Like this... Use "patch -p0 < this-message" in the htdig-3.1.6 source
directory from the latest snapshot to use the new date parsing code.
I'll probably post it to CVS today or tomorrow.
--- htdig/Document.cc.orig Fri Sep 14 09:21:05 2001
+++ htdig/Document.cc Tue Nov 27 15:06:08 2001
@@ -184,62 +184,206 @@ Document::Url(char *u)
}
-//*****************************************************************************
-// time_t Document::getdate(char *datestring)
-// Convert a RFC850 date string into a time value
+#define EPOCH 1970
+
+//
+// time_t parsedate(char *date)
+// - converts RFC850 or RFC1123 date string into a time value
//
time_t
-Document::getdate(char *datestring)
+parsedate(char *date)
{
- struct tm tm;
- time_t ret;
- char *s;
+ char *s;
+ int day, month, year, hour, minute, second;
//
// Two possible time designations:
- // Tuesday, 01-Jul-97 16:48:02 GMT
+ // Tuesday, 01-Jul-97 16:48:02 GMT (RFC850)
// or
- // Thu, 01 May 1997 00:40:42 GMT
+ // Thu, 01 May 1997 00:40:42 GMT (RFC1123)
//
- // We strip off the weekday before sending to strptime
+ // We strip off the weekday because we don't need it, and
// because some servers send invalid weekdays!

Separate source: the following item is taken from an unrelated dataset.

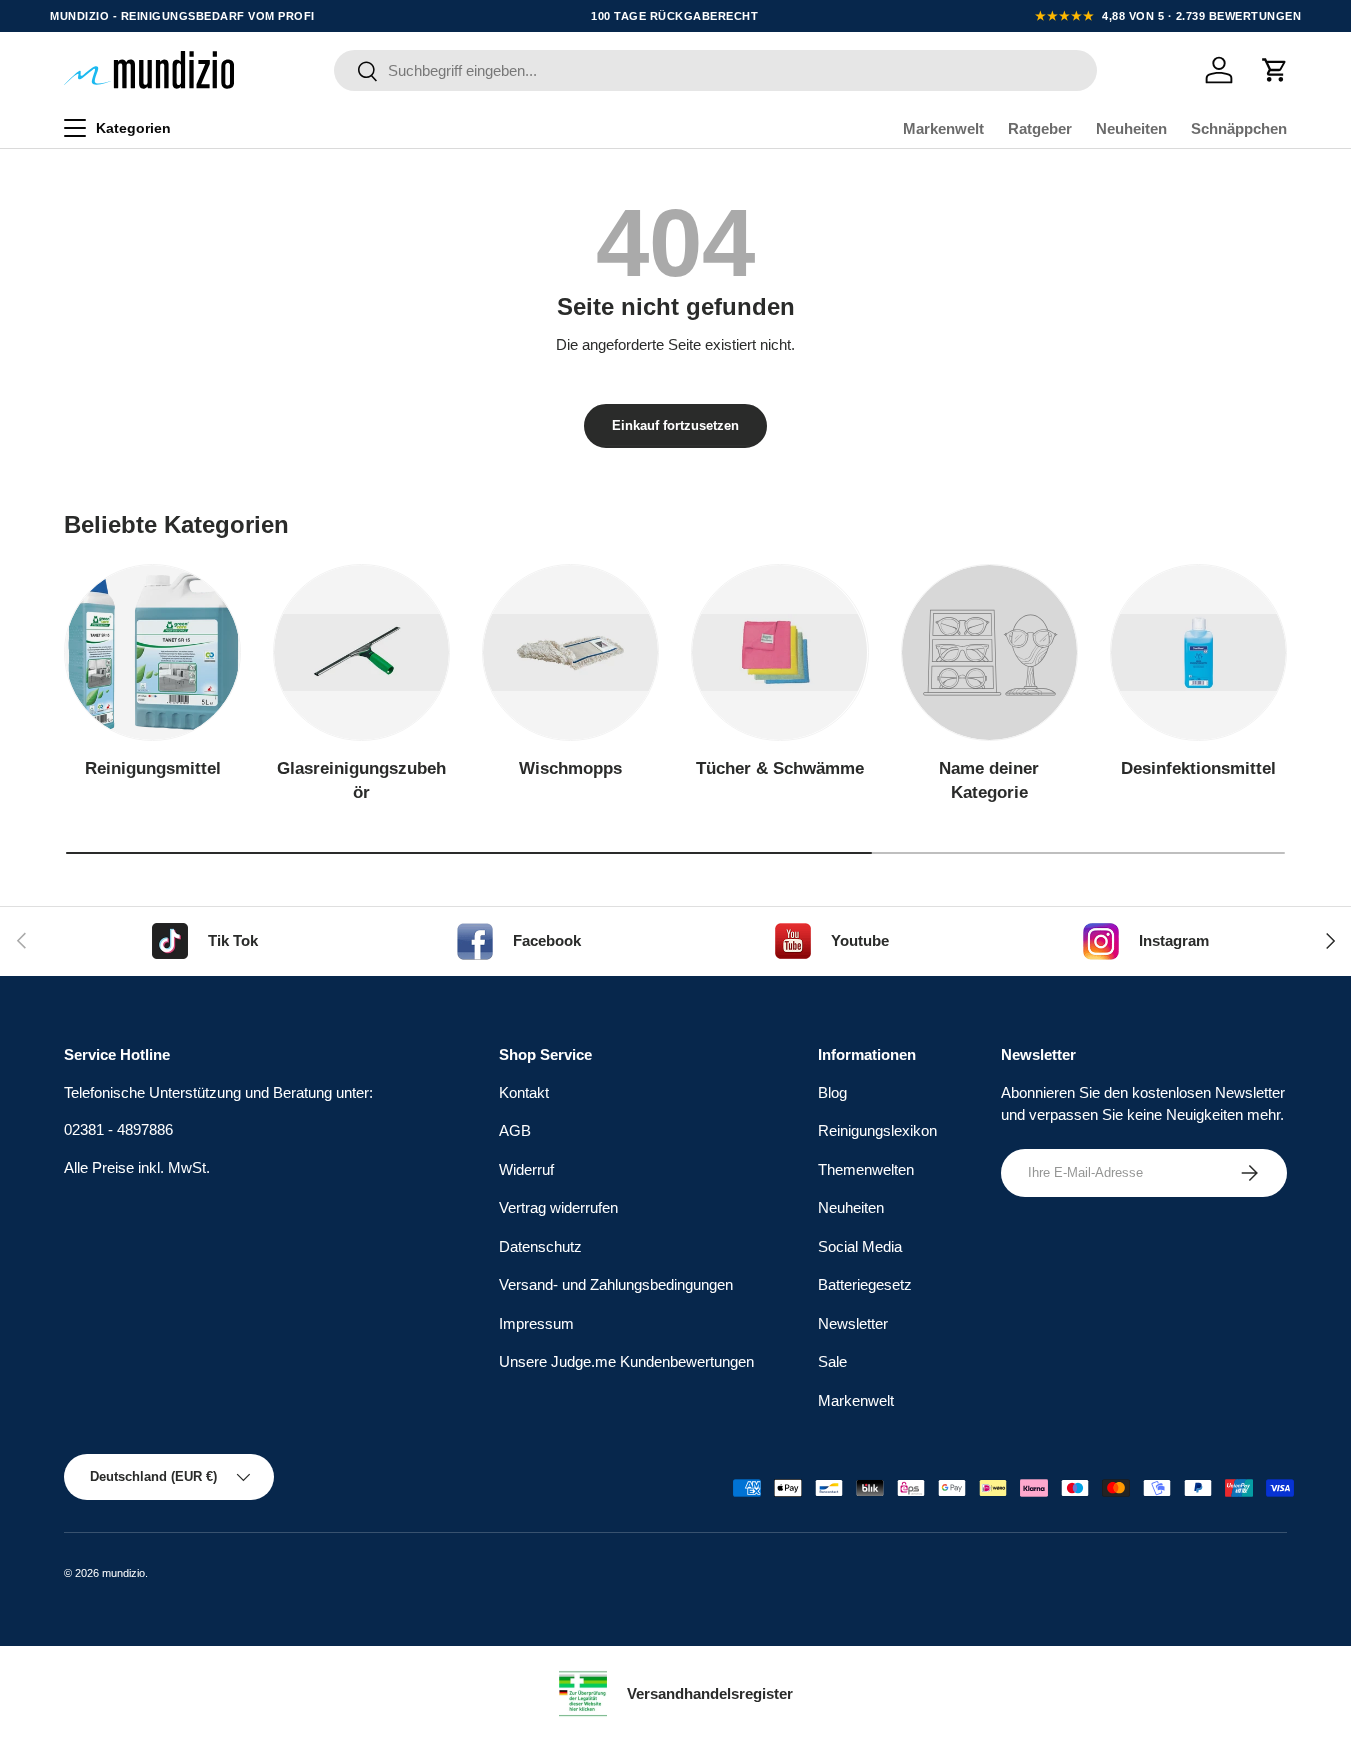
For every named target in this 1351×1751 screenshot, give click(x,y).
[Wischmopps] (570, 652)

// (Some don't even send a weekday, but we'll be flexible...)
-
- s = strchr(datestring, ',');
- if (s)
- s++;
+
+ s = date;
+ while (*s && *s != ',')
+ s++;
+ if (*s)
+ s++;
else
- s = datestring;
+ s = date;
while (isspace(*s))
- s++;
- if (strchr(s, '-') && mystrptime(s, "%d-%b-%y %T", &tm) ||
- mystrptime(s, "%d %b %Y %T", &tm))
- {
- // correct for mystrptime, if %Y format saw only a 2 digit year
- if (tm.tm_year < 0)
- tm.tm_year += 1900;
- tm.tm_yday = 0; // clear these to prevent problems in strftime()
- tm.tm_wday = 0;
-
- if (debug > 2)
- {
- cout << "Translated " << datestring << " to ";
- char buffer[100];
- // Leave out %a for weekday, because we don't set it anymore...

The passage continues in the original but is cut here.